06
December
2019
|
12:04
Europe/London

TOSSIB project receives £499,993 in funding

Dr Deljana Iossifova has been awarded funding under the Royal Society’s Challenge-led Grants Scheme to lead research on Sustainable Sanitation in India and Brazil (TOSSIB, £499,993 FEC).

The project runs from 2019 to 2022.

TOSSIB (Towards Sustainable Sanitation in India and Brazil) studies sustainability outcomes across different sanitation systems, geographical contexts (India, Brazil) and temporal scales using multiple analytical approaches and state-of-the-art modelling.

Scenario building will support decision-makers in uncovering plausible futures.

The project will enhance our understanding of complex human-environment interactions and sustainability outcomes.
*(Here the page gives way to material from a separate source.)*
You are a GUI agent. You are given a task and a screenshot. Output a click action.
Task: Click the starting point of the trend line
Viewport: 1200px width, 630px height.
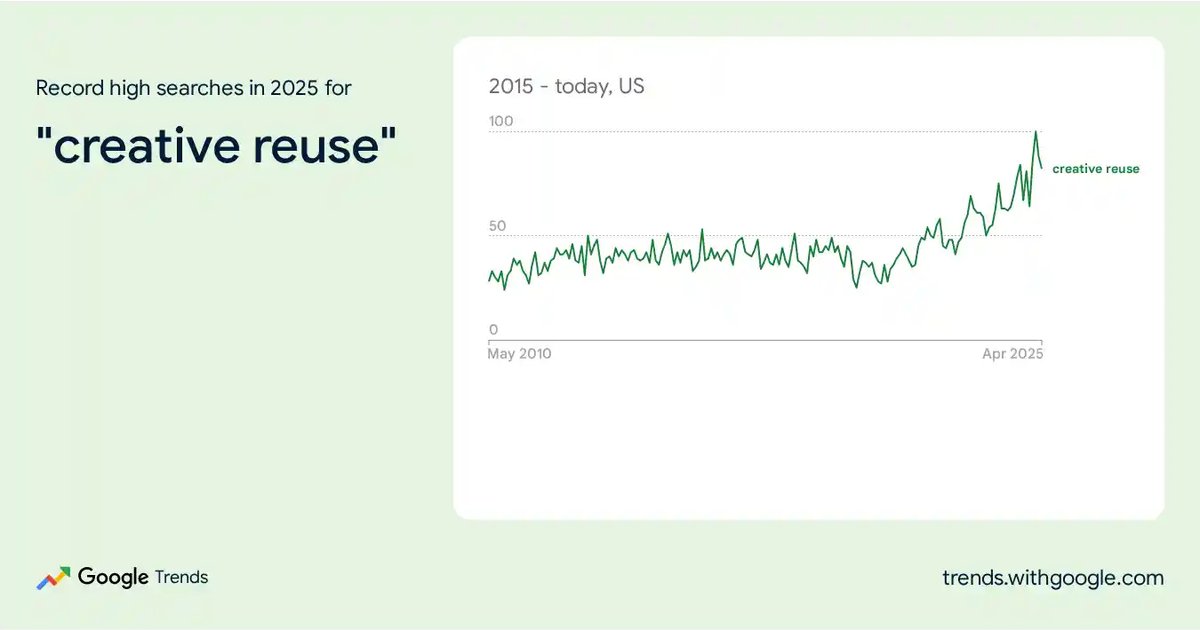[x=489, y=281]
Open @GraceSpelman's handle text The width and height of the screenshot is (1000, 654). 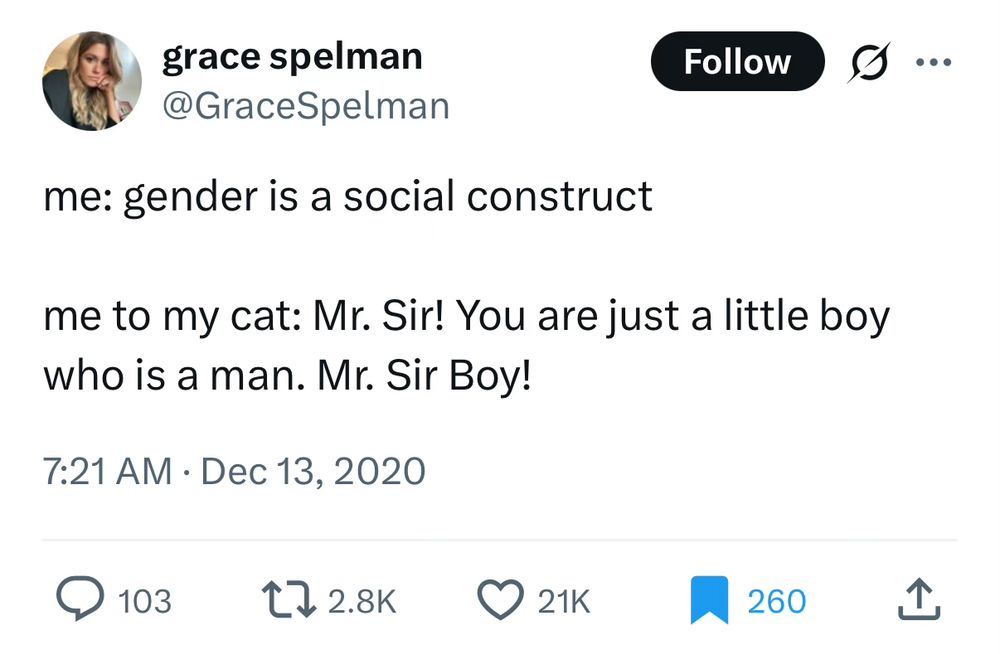304,105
It hopes to enable change in addressing multiple Sustainable Development Goals (SDGs):

  • reducing inequalities in promoting sustainable sanitation for low-income areas (SDG10, SDG12);
  • supporting the development of sanitation infrastructures that are culturally appropriate, more inclusive, economically viable and less wasteful (SDG6, SDG11);
  • helping to reduce common health risks associated with the lack of sanitation (SDG3);
  • progressing the improvement of living standards for the poor (SDG11).

The project focus is on the watershed region containing Greater Mumbai (India) and on the Rio das Velhas Watershed (Brazil), which is home to Belo Horizonte.
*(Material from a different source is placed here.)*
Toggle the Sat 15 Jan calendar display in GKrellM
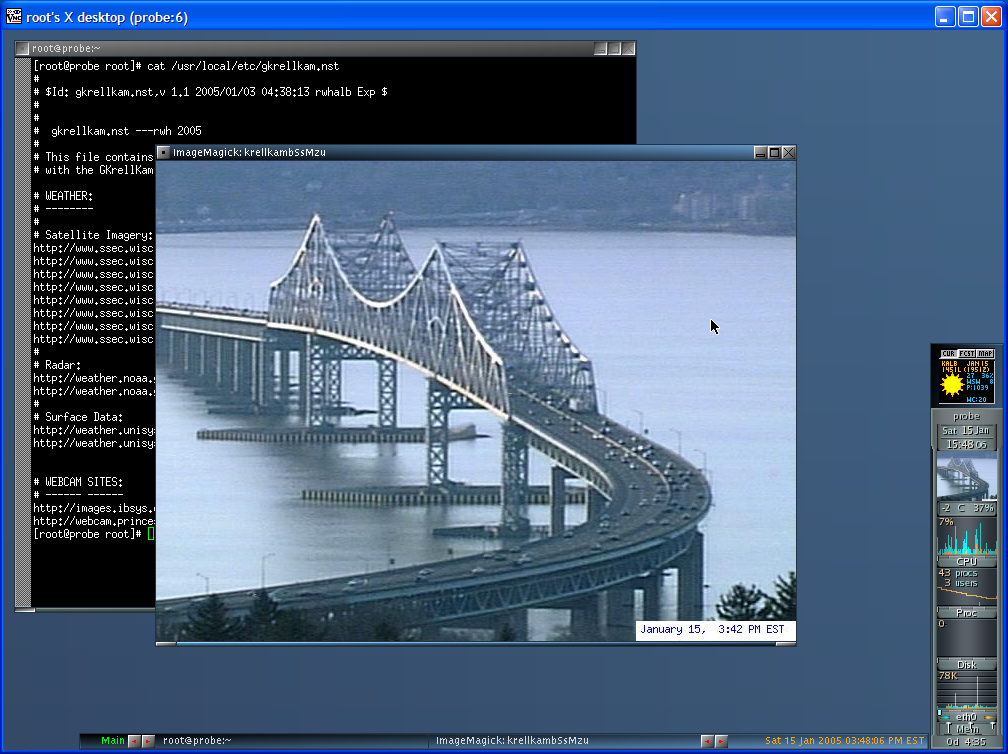This screenshot has height=754, width=1008. tap(966, 428)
Beyond densely populated urban centres, these watershed regions contain formal and informal communities of different sizes, villages, as well as swaths of sparsely populated agricultural land, forests and mangroves.

The municipalities and communities in these regions face fundamental sanitation challenges (such as the universal collection and treatment of sewage).

They offer unique opportunities to study the entanglement of co-evolving urban, peri-urban and rural systems at varying stages of infrastructural development.